··· Source data ···

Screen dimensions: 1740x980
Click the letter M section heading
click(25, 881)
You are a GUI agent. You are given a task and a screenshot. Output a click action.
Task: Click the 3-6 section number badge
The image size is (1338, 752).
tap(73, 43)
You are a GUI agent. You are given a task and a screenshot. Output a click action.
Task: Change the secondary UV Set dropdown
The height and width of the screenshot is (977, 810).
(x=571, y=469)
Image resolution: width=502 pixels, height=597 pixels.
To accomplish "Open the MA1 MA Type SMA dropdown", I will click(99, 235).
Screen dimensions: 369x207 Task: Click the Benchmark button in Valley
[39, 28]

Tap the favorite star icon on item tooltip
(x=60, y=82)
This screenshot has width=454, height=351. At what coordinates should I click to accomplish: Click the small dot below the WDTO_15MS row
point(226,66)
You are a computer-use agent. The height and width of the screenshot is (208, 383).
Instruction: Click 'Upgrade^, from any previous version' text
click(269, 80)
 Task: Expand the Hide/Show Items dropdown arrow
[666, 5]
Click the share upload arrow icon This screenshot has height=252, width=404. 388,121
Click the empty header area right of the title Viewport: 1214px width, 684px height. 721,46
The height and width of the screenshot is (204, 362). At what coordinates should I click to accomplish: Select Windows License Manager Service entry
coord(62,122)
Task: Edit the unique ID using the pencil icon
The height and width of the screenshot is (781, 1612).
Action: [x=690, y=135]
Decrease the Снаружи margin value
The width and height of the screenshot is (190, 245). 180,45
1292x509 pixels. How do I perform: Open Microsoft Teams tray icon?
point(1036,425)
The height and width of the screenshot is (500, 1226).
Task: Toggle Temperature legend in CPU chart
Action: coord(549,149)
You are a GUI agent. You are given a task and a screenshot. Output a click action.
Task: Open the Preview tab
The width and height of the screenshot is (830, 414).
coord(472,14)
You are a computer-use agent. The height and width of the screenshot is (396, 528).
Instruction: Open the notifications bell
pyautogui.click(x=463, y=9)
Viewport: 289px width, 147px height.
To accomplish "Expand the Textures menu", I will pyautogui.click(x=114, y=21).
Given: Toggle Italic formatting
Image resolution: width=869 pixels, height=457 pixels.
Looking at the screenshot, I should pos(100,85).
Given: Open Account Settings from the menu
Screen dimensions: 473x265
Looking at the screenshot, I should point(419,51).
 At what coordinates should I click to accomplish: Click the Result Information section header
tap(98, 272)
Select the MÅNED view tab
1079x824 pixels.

···

__Exercise__
Your output must be the exact lines from the one containing "Task: Edit the" through the end of the data above, both included, and nothing more.

__Solution for this task__
Task: Edit the unique ID using the pencil icon
The height and width of the screenshot is (781, 1612).
Action: [x=690, y=135]
Decrease the Снаружи margin value
The width and height of the screenshot is (190, 245). 180,45
1292x509 pixels. How do I perform: Open Microsoft Teams tray icon?
point(1036,425)
The height and width of the screenshot is (500, 1226).
Task: Toggle Temperature legend in CPU chart
Action: coord(549,149)
You are a GUI agent. You are given a task and a screenshot. Output a click action.
Task: Open the Preview tab
The width and height of the screenshot is (830, 414).
coord(472,14)
You are a computer-use agent. The height and width of the screenshot is (396, 528).
Instruction: Open the notifications bell
pyautogui.click(x=463, y=9)
Viewport: 289px width, 147px height.
To accomplish "Expand the Textures menu", I will pyautogui.click(x=114, y=21).
Given: Toggle Italic formatting
Image resolution: width=869 pixels, height=457 pixels.
Looking at the screenshot, I should pos(100,85).
Given: Open Account Settings from the menu
Screen dimensions: 473x265
Looking at the screenshot, I should point(419,51).
 At what coordinates should I click to accomplish: Click the Result Information section header
tap(98, 272)
Select the MÅNED view tab
1079x824 pixels.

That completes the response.